The interior of the island, in which we have spent the last two
days, is totally different, not only from the luxuriant windward
slopes, but from the fiery leeward margin.
The altitude of the
central plateau is from 5,000 to 6,000 feet, there is not a single
native dwelling on it, or even a trail across it, it is totally
destitute of water, and sustains only a miserable scrub of mamane,
stunted ohias, pukeawe, ohelos, a few compositae, and some of the
hardiest ferns. The transient residents of this sheep station, and
those of another on Hualalai, thirty miles off, are the only human
inhabitants of a region as large as Kent.
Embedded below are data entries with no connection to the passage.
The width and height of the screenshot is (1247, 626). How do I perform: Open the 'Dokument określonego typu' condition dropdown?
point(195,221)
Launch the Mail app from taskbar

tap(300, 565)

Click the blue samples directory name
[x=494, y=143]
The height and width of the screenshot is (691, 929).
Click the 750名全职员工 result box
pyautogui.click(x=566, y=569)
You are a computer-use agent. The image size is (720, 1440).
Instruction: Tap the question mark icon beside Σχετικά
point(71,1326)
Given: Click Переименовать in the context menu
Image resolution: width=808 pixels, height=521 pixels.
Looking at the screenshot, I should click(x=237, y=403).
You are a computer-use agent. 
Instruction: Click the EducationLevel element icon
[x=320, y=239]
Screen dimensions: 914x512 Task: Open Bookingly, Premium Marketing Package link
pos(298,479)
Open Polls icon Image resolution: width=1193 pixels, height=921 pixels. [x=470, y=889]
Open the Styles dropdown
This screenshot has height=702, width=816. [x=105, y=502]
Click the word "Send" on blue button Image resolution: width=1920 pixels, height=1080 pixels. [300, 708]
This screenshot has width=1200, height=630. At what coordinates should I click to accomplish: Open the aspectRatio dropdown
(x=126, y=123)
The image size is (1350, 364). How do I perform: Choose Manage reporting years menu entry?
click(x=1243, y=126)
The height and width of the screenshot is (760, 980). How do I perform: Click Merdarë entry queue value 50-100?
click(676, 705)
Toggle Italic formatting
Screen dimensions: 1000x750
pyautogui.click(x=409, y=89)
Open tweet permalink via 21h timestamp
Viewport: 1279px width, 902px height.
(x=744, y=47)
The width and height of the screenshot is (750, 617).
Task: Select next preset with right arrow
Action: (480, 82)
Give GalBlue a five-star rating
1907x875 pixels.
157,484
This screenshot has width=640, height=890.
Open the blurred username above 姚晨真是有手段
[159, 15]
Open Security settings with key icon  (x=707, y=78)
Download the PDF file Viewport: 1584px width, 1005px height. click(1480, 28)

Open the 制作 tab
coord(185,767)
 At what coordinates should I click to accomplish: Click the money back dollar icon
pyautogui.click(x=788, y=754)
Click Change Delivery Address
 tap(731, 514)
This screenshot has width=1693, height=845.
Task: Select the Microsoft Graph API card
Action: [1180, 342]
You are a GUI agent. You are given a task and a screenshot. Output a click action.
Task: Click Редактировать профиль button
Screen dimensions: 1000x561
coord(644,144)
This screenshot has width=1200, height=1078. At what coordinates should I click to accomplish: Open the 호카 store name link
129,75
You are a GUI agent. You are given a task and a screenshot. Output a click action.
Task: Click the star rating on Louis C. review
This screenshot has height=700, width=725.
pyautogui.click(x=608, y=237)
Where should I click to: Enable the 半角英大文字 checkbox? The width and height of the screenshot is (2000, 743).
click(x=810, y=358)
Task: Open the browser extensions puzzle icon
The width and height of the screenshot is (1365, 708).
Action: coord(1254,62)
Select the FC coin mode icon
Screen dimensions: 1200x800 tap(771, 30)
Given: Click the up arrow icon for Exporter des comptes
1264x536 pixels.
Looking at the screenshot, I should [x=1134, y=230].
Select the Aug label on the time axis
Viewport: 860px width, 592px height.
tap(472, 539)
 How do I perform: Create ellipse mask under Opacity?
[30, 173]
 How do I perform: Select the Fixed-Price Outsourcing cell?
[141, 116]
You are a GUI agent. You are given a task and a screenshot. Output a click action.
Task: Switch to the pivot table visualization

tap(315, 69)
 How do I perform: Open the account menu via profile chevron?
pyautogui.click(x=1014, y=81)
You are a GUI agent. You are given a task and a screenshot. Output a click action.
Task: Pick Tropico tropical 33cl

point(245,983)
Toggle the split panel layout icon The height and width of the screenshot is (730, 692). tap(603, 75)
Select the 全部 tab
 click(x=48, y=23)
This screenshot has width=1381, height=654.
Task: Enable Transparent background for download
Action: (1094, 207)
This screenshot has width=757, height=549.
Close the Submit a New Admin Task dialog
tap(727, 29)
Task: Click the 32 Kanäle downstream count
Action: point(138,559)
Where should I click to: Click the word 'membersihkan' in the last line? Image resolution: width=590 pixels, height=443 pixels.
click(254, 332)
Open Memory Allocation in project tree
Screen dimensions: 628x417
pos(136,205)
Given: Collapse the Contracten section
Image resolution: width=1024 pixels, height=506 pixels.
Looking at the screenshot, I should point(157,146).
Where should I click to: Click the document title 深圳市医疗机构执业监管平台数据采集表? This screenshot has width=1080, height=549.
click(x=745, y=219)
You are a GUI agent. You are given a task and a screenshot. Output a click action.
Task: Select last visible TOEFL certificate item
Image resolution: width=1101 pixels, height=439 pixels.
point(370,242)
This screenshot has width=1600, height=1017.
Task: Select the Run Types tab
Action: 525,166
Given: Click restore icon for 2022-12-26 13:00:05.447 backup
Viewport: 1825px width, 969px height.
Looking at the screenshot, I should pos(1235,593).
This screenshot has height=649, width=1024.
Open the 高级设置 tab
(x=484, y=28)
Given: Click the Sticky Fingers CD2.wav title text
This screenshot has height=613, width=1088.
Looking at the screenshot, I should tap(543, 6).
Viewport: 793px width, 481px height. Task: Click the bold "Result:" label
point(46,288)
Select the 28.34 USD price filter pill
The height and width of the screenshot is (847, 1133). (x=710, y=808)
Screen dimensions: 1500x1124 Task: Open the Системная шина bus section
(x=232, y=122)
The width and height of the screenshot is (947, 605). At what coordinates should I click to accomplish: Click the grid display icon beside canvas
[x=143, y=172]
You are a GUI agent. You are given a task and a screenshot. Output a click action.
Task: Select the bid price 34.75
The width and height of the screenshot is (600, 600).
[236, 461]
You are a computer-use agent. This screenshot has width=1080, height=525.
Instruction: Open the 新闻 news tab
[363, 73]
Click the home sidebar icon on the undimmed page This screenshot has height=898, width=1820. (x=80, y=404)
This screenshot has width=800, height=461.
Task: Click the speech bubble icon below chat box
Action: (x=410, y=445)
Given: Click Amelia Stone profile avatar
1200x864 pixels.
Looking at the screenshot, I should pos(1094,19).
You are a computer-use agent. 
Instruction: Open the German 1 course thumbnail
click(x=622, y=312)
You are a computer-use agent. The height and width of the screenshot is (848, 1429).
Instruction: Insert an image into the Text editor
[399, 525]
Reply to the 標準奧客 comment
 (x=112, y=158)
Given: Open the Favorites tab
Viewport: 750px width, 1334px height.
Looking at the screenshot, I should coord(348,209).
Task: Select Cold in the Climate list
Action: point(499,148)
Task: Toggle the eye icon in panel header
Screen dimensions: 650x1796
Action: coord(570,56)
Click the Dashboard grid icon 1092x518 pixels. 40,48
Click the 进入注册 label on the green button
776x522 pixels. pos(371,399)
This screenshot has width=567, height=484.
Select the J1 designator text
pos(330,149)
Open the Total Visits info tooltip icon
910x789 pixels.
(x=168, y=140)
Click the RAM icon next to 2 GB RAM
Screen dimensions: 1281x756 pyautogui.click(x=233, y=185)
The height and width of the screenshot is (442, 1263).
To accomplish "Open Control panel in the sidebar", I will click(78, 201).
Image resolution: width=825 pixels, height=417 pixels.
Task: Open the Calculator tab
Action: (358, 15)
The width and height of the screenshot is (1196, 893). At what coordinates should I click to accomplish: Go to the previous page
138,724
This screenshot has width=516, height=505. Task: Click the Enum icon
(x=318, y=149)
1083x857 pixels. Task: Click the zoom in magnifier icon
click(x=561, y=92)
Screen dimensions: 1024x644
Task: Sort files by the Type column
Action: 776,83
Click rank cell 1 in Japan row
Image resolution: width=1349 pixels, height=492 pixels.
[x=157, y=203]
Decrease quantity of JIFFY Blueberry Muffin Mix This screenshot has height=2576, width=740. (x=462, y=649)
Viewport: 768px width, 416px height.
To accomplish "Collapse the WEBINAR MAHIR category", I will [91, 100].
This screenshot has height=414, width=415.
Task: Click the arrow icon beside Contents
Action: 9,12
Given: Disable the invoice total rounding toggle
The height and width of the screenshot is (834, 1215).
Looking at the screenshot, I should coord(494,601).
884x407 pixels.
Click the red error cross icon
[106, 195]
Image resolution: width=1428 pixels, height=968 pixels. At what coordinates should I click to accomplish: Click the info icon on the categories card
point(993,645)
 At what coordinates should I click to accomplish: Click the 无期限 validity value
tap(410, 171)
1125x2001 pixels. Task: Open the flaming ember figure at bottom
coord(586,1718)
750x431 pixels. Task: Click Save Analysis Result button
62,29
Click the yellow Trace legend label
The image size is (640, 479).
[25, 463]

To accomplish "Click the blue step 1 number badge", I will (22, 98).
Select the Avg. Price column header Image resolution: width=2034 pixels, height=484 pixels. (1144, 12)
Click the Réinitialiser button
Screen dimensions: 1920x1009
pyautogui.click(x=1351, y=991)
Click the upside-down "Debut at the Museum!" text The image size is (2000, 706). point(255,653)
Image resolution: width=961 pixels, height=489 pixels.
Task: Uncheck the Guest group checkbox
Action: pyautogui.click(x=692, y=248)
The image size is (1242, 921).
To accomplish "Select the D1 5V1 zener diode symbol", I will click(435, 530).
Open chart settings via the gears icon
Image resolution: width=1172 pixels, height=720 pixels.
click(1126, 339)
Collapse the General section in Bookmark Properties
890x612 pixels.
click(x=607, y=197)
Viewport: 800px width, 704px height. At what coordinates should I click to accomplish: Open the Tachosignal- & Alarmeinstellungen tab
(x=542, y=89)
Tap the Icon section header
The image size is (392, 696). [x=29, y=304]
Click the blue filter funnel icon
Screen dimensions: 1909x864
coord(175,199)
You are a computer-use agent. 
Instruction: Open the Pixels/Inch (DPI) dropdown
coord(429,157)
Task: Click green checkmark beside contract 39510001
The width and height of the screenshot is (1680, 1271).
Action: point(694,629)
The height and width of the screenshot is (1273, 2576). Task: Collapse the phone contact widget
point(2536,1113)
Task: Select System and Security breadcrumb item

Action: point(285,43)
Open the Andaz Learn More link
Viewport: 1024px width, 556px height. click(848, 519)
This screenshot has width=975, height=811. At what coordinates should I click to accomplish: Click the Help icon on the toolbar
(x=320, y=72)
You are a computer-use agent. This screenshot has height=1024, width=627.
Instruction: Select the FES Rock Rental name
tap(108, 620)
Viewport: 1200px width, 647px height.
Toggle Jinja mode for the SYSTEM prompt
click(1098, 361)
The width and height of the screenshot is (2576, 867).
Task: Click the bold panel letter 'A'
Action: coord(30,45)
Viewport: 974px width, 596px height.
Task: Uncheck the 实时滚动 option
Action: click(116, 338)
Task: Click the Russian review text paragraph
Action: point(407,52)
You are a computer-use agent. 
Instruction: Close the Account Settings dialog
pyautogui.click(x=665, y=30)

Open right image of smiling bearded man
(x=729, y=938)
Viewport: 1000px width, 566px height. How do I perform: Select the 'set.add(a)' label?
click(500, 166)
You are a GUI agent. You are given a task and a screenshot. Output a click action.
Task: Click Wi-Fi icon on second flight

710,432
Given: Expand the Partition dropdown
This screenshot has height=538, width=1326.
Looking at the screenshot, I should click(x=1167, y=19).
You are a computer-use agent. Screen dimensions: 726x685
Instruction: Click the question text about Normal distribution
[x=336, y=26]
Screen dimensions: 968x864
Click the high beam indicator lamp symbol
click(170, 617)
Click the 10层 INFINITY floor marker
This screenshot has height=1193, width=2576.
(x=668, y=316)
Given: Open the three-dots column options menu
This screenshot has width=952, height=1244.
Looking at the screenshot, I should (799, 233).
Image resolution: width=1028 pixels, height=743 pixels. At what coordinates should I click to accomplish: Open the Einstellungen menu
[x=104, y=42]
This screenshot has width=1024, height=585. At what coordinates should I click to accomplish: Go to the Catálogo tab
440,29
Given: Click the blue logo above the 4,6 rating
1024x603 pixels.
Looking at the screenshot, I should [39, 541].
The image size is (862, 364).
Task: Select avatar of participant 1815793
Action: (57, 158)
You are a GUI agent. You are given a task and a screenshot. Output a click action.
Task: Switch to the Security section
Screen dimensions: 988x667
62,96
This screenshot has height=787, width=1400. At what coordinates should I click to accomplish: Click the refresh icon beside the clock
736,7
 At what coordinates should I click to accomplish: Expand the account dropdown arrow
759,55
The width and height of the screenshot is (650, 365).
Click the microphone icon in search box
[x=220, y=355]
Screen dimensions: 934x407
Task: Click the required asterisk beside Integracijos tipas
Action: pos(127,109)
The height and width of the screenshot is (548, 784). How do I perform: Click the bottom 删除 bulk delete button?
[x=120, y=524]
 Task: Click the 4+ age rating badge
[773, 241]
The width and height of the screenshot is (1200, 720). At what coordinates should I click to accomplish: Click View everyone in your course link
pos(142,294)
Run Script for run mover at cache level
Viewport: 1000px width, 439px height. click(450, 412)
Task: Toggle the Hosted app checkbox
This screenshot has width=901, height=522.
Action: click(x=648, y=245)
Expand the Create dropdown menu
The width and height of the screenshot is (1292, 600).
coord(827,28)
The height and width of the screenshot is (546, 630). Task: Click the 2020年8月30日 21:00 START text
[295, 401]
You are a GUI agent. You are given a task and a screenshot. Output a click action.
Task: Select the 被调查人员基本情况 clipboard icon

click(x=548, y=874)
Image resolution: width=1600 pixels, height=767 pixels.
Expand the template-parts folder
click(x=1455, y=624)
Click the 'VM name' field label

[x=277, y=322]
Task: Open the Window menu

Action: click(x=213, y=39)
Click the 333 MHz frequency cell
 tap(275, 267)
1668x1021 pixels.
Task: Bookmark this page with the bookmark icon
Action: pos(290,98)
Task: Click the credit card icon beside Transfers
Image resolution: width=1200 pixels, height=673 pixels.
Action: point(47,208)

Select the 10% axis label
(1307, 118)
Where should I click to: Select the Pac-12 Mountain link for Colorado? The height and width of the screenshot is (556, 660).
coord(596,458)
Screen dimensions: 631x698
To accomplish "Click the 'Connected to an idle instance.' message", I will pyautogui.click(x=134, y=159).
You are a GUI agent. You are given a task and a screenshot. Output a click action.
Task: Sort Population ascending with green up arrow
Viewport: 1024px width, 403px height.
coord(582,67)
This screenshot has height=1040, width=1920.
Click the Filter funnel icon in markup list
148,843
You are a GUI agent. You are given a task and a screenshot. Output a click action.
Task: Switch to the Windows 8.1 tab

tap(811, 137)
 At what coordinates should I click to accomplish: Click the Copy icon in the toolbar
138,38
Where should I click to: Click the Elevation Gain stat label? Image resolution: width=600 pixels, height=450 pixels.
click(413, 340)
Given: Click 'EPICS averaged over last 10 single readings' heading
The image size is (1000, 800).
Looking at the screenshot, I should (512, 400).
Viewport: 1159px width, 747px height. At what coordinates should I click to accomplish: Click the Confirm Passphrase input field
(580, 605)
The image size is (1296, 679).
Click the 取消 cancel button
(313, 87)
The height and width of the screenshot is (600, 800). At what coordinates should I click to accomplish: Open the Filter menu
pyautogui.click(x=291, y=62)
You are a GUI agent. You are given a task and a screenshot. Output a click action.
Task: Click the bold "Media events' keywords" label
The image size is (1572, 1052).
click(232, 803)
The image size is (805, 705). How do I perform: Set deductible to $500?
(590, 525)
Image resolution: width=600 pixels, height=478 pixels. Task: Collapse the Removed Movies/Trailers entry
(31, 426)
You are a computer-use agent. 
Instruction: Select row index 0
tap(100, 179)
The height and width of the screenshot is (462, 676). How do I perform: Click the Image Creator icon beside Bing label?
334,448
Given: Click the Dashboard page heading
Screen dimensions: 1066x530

Wild goats, wild geese
(Bernicla sandvicensis), and the Melithreptes Pacifica, constitute
its chief population. These geese are web-footed, though water does
not exist. They build their nests in the grass, and lay two or
three white eggs.
Our track from Waimea lay for the first few miles over light soil,
destitute of any vegetation, across dry glaring rocky beds of
streams, and round the bases of numerous tufa cones, from 200 to
1500 feet in height, with steep smooth sides, composed of a very red
ash. We crossed a flank of Mauna Kea at a height of 6000 feet, and
a short descent brought us out upon this vast tableland, which lies
between the bulbous domes of Mauna Kea, Mauna Loa, and Hualalai, the
loneliest, saddest, dreariest expanse I ever saw.